Managing Lifecycle Complexity

In today's pharmaceutical environment, Lifecycle Management is no longer only a regulatory or pharmacovigilance challenge, it is an operational challenge.

As organizations grow internationally, add products, integrate acquisitions, or expand into multiple markets, both Regulatory Affairs and Pharmacovigilance teams face increasing operational complexity. Activities become more interconnected, coordination becomes more difficult, and pressure grows to maintain compliance while controlling workload, timelines, and costs.

This webinar explores how these challenges develop across three common operational scenarios:

• Integration of new product types where internal expertise is limited
• Growing portfolios with constrained internal resources
• Expansion into new markets with limited local knowledge or operational capacity

For each scenario, we will connect operational complexity with its impact on variations, submissions, safety reporting, compliance oversight, and cross-functional coordination.
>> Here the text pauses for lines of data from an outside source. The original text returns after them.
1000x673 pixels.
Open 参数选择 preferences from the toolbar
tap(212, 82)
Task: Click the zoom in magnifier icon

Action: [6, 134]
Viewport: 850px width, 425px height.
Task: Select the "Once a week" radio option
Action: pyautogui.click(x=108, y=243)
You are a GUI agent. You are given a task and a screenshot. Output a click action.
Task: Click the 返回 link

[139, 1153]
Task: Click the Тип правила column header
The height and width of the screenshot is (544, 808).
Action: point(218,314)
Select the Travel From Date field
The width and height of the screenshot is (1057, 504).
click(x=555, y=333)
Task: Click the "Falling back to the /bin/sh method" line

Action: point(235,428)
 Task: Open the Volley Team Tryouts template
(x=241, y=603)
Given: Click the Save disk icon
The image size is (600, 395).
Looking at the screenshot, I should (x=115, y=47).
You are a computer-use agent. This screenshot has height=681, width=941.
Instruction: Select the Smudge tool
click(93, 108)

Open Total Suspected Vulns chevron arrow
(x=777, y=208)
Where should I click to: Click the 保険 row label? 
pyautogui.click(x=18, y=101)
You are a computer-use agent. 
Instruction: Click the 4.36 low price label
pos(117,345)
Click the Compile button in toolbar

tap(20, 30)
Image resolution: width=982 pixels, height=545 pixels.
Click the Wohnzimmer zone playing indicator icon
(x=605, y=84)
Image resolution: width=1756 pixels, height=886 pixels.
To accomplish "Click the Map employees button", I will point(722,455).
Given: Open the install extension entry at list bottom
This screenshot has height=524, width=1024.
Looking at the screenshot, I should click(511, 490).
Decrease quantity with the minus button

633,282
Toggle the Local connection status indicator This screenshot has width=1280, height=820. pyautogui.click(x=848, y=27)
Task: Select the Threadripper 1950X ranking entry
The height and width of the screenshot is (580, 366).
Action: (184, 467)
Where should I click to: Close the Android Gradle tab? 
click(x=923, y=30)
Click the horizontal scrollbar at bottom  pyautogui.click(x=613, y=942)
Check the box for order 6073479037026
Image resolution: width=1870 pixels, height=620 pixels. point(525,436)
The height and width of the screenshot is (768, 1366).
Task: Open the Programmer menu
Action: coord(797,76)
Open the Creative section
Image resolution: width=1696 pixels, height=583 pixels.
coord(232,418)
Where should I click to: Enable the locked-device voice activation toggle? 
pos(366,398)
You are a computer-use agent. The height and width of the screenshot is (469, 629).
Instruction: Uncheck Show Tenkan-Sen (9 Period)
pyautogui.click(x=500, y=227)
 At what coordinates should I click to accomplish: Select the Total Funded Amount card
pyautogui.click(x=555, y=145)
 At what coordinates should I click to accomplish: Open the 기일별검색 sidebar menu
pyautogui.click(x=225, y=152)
The session will also highlight:

• Loss of control — Where lifecycle execution typically starts to lose control
• Emerging risks — What risks emerge in terms of compliance, timelines, data consistency, and operational efficiency
• Scalable structure — How organizations can structure Lifecycle Management activities in a more scalable and cost-efficient way

We will conclude with case studies showing how an integrated Lifecycle Management approach helped stabilize operations, reduce complexity, and improve efficiency and cost control across Regulatory and Pharmacovigilance functions.